Stored items
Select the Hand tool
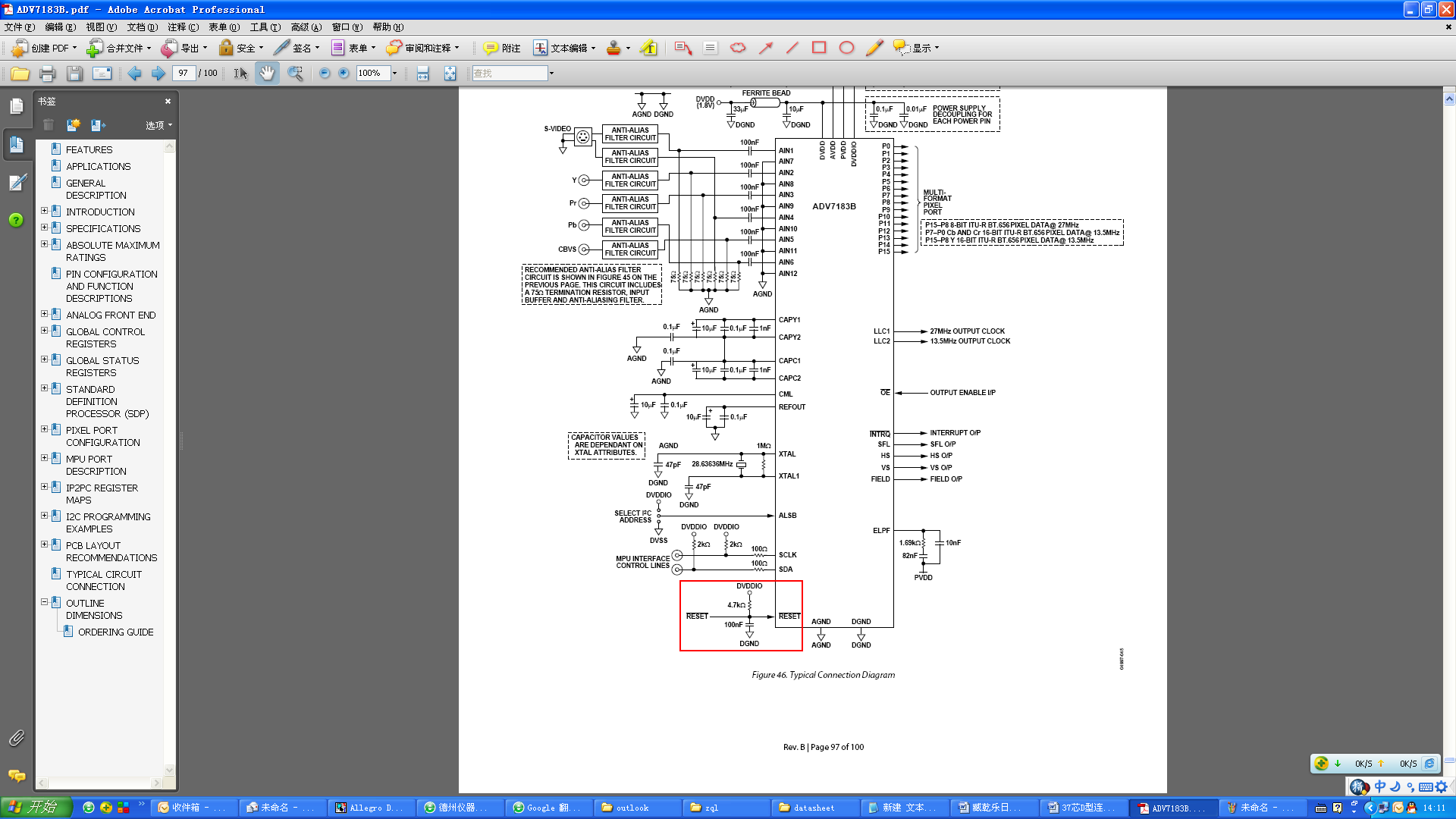This screenshot has width=1456, height=819. (x=267, y=74)
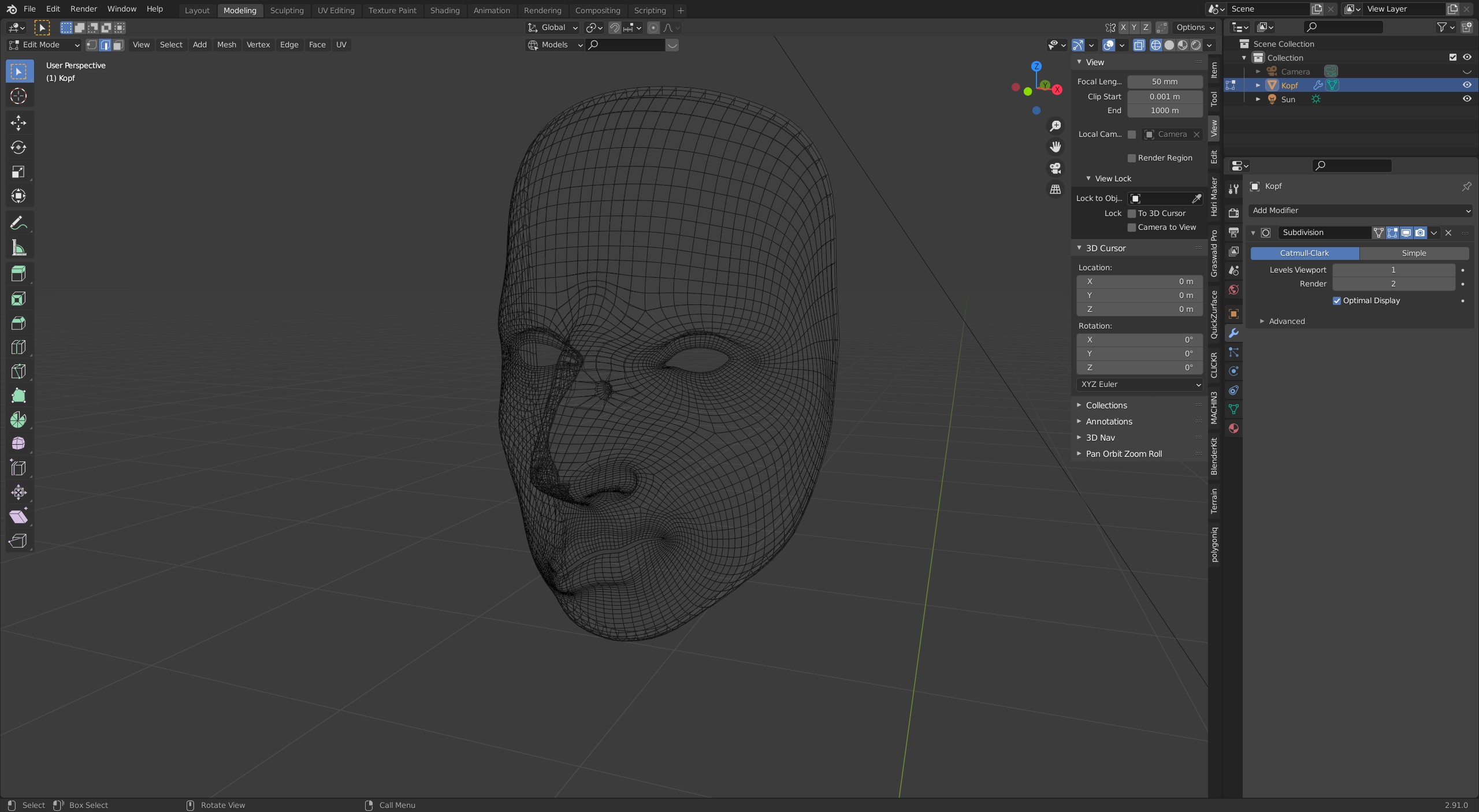Open the Material properties tab

(x=1233, y=429)
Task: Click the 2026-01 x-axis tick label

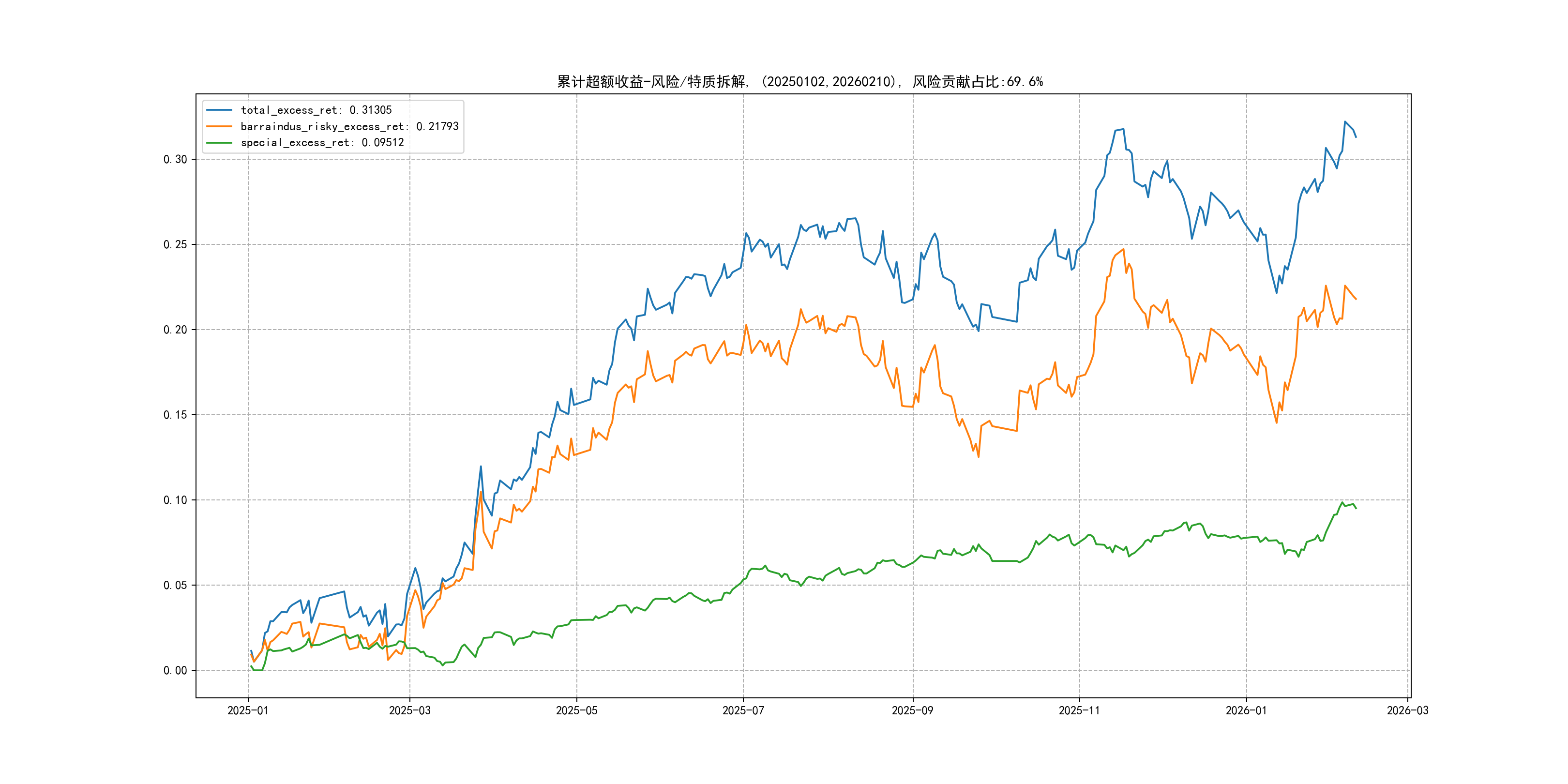Action: point(1246,710)
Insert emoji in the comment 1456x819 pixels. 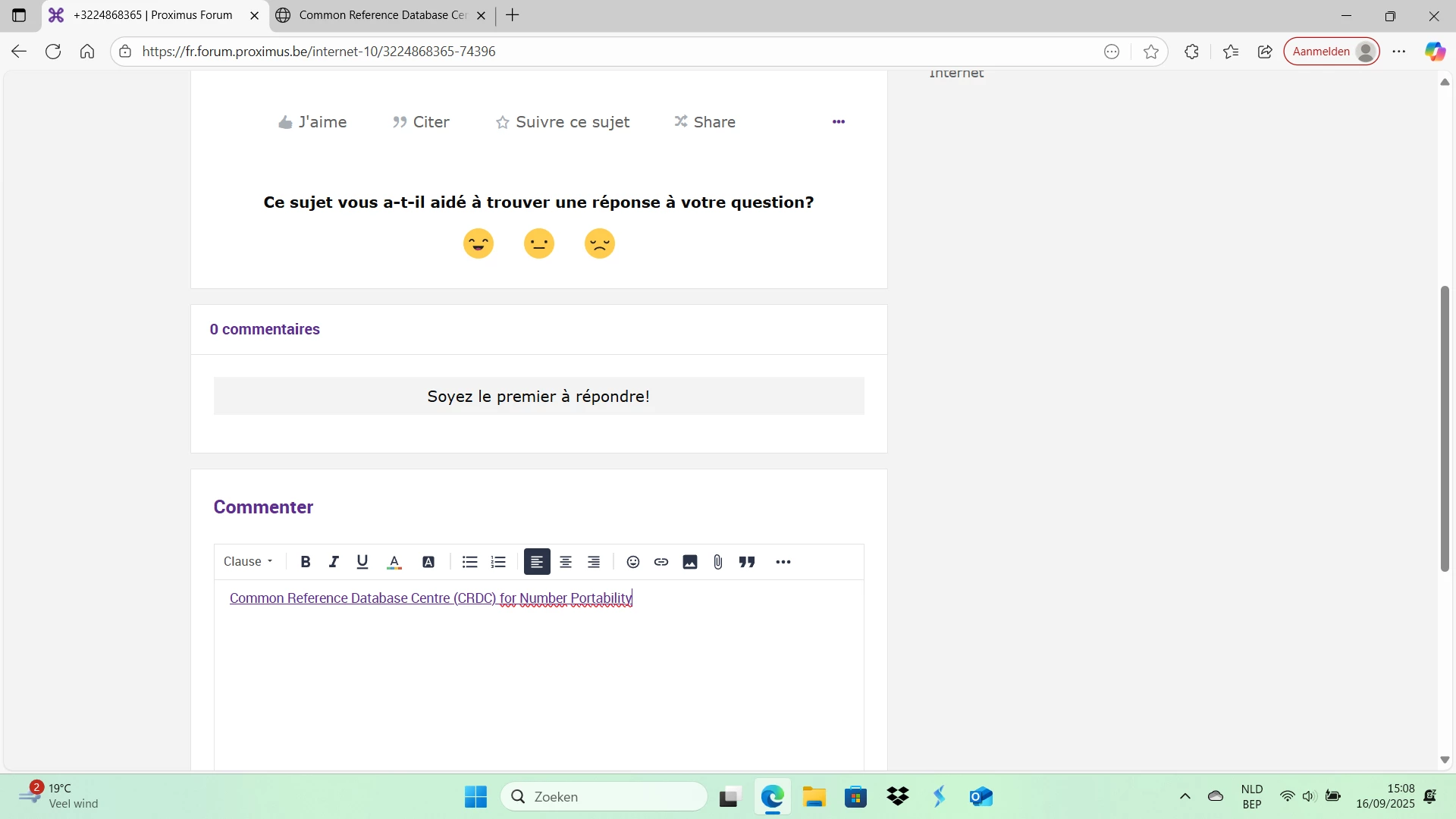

Required action:
Output each entry above word for word. The pictures stay out.

Output for this task:
Select the Hand tool
This screenshot has width=1456, height=819. (x=267, y=74)
Open the Material properties tab

(x=1233, y=429)
Task: Click the 2026-01 x-axis tick label

Action: point(1246,710)
Insert emoji in the comment 1456x819 pixels. 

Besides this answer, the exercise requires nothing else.